PARIS – The obstacles to egalitarian prayer at the Western Wall in Jerusalem are unacceptable, Prime Minister Yair Lapid said on Tuesday.
“The limitations on the prayers there make Israel the only Western state in which Jews don’t have freedom of worship, which is unacceptable to me,” Lapid said in a news briefing.
Lipstadt lashes extremists
Lapid’s remark came in response to a question about a tweet from US Special Envoy to Monitor and Combat Antisemitism Deborah Lipstadt. Linking to an article about Orthodox extremists attacking attendees at an egalitarian bar mitzvah and tearing up prayer books, Lpistadt wrote that she was “deeply disturbed by the troubling actions of a group of extremists last week at the Kotel.”
“Let us make no mistake, had such a hateful incident – such incitement – happened in any other country, there’d be little hesitation in labeling it antisemitism,” she wrote.

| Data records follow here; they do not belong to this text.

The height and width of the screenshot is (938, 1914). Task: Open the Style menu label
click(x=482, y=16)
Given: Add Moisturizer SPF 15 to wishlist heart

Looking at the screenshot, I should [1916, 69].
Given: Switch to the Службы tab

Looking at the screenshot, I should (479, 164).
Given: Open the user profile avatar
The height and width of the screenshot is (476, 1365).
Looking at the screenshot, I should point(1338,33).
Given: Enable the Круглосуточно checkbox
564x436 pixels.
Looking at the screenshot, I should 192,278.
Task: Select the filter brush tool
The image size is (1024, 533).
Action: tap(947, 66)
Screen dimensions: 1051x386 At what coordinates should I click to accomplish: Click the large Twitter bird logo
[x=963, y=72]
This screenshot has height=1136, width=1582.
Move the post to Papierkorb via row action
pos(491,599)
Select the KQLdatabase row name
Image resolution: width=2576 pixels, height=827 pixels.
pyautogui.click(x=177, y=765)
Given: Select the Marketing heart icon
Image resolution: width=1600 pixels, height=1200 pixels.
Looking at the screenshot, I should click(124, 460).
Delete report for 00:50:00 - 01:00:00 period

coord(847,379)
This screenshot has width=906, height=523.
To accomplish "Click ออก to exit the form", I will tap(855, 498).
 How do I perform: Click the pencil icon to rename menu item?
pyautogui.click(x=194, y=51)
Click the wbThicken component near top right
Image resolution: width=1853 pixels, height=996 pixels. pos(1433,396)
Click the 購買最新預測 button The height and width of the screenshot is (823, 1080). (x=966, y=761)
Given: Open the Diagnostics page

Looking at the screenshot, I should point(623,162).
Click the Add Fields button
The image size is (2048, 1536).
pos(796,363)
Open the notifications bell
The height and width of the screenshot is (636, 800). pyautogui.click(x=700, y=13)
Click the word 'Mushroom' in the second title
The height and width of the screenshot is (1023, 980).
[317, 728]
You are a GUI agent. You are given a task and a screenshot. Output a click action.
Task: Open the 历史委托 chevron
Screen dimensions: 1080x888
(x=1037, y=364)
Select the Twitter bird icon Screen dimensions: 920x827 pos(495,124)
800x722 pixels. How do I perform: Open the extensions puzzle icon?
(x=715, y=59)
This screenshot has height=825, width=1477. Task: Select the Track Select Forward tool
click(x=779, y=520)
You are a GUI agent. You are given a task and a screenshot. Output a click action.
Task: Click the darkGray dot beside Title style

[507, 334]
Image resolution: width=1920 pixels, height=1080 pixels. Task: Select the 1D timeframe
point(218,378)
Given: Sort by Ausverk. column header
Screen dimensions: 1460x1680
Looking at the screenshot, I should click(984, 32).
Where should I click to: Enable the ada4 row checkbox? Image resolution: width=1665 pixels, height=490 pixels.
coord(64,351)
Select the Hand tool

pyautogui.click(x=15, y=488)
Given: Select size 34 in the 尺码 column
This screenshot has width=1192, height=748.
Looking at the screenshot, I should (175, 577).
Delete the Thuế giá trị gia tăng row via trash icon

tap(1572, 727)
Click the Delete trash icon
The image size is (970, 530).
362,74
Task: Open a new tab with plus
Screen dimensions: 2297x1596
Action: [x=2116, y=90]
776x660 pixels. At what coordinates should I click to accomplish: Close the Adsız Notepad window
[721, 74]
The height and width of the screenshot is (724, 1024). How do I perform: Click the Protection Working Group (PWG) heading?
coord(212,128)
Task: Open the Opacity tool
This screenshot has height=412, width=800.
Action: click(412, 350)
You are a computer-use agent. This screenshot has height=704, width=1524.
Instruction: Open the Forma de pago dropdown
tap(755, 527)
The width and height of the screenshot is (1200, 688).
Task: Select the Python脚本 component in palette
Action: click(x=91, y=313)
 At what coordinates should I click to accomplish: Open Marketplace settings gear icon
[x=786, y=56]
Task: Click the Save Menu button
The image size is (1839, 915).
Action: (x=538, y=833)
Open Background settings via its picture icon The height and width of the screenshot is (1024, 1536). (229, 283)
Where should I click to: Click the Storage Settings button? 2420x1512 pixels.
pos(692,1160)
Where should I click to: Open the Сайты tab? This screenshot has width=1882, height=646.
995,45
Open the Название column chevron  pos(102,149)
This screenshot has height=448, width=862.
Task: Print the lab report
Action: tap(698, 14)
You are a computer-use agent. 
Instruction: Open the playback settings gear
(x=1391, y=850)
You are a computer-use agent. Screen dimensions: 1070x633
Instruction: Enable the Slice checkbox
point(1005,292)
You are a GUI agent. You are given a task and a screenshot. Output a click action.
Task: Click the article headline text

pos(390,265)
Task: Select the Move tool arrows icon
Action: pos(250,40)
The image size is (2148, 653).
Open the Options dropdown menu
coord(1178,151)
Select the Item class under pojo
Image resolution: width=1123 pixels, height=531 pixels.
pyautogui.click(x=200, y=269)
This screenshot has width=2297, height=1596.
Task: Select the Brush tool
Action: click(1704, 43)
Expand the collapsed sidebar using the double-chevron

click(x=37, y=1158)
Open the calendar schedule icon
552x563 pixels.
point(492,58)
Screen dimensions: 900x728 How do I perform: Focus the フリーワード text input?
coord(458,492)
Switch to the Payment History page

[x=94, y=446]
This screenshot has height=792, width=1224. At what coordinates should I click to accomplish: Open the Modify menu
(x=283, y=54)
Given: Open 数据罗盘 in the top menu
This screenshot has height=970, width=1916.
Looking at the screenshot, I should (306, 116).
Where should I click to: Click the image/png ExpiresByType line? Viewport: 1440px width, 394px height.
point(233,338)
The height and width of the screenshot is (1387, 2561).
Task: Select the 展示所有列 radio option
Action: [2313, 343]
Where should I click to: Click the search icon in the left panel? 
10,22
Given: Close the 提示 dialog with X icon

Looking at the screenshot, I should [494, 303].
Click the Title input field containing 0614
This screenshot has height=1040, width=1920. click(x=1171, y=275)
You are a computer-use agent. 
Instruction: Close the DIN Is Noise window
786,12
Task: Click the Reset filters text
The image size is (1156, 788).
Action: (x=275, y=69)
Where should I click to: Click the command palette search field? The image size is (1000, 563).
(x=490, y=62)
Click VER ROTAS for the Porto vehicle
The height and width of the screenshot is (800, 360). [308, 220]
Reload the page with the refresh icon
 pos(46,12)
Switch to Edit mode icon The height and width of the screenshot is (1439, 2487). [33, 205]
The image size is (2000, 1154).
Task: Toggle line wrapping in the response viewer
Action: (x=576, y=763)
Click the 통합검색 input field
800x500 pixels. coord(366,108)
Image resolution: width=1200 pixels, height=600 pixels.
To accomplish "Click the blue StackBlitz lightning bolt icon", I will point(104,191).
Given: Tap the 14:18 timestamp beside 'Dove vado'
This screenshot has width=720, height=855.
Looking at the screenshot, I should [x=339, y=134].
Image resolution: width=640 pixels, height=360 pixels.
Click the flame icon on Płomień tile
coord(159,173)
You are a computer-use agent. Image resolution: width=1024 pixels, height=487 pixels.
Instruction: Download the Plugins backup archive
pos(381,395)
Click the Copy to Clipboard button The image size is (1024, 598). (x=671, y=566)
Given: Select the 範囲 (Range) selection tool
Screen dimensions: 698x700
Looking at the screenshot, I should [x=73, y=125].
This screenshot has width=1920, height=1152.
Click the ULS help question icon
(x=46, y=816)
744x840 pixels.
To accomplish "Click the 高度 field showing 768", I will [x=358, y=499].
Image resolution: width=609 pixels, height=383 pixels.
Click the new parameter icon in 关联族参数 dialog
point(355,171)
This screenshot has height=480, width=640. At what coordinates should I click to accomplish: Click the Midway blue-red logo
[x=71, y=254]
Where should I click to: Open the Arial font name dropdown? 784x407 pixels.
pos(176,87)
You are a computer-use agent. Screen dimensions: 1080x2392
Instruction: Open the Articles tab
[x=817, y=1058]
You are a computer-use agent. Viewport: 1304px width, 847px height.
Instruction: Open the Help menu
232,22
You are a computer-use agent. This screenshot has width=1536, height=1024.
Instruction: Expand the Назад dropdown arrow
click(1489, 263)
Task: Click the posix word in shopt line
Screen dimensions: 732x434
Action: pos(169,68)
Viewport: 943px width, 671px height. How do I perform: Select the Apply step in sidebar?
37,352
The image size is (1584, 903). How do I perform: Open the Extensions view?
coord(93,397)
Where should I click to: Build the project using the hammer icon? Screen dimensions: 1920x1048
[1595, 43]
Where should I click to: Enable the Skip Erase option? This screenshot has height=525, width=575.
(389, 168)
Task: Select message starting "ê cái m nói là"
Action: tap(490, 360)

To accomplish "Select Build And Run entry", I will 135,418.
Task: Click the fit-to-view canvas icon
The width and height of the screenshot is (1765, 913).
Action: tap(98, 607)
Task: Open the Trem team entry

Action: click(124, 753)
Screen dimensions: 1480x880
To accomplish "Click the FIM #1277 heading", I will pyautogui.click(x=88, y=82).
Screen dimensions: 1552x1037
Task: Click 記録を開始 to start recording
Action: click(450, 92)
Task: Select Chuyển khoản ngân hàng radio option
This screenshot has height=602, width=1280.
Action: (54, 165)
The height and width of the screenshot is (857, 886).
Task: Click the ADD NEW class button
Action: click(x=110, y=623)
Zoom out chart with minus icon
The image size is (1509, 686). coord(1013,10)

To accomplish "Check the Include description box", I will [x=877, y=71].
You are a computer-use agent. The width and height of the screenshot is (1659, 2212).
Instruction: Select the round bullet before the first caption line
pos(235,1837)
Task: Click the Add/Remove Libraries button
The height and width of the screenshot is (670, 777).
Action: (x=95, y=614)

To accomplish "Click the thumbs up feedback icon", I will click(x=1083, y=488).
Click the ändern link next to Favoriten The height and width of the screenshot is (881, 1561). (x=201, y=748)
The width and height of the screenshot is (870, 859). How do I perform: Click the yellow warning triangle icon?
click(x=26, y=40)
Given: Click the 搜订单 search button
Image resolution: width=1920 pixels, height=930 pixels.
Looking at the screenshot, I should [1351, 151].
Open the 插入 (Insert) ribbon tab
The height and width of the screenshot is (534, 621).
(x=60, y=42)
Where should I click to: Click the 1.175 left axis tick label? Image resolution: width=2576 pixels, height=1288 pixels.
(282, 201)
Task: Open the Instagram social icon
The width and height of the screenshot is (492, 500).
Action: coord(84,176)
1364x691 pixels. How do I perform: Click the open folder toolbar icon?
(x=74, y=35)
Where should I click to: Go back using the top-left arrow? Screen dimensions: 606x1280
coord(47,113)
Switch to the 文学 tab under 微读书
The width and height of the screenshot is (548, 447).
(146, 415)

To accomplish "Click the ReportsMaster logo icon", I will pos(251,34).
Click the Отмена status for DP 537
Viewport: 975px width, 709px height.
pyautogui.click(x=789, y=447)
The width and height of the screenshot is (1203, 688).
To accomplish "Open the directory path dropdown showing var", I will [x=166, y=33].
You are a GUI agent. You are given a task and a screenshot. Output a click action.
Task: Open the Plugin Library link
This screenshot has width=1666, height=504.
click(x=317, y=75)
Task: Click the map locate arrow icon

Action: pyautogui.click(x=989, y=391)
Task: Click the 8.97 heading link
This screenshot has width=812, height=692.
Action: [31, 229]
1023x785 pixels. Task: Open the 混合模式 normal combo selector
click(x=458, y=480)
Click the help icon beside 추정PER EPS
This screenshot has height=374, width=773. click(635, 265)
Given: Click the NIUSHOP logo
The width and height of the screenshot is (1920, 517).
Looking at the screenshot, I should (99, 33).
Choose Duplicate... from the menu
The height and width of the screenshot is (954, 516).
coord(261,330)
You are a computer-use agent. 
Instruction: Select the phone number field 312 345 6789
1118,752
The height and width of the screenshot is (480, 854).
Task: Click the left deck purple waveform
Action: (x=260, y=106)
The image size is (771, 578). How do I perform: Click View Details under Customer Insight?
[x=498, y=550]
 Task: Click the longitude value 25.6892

Lapid said he was “against all violence, especially at the Kotel, against people who want to pray as their faith allows them to. It cannot happen. Violence is not acceptable to me or the government. If necessary, I will talk to the chief of police.”
“The limitations on the prayers there make Israel the only Western state in which Jews don’t have freedom of worship, which is unacceptable to me.”
Prime Minister Yair Lapid
Will Lapid compromise?
Lapid declined to answer whether the government under his leadership will authorize the Western Wall compromise for how the egalitarian section should be managed, which former prime minister Benjamin Netanyahu froze six years ago. Doing so would require a vote in the Knesset, which was dissolved ahead of November’s election, and would need a legislative majority, which the government does not have.
“Let us make no mistake, had such a hateful incident – such incitement – happened in any other country, there’d be little hesitation in labeling it antisemitism.”
US Special Envoy to Monitor and Combat Antisemitism Deborah Lipstadt
The “Israel section” of the Western Wall is separate from the main, gender-segregated plaza. It was designed for use by non-Orthodox streams of Judaism in which men and women pray together. In recent years, since its expansion, it has been plagued by disruptions from haredi and other Orthodox protesters trying to prevent services from taking place or attempting to separate men and women.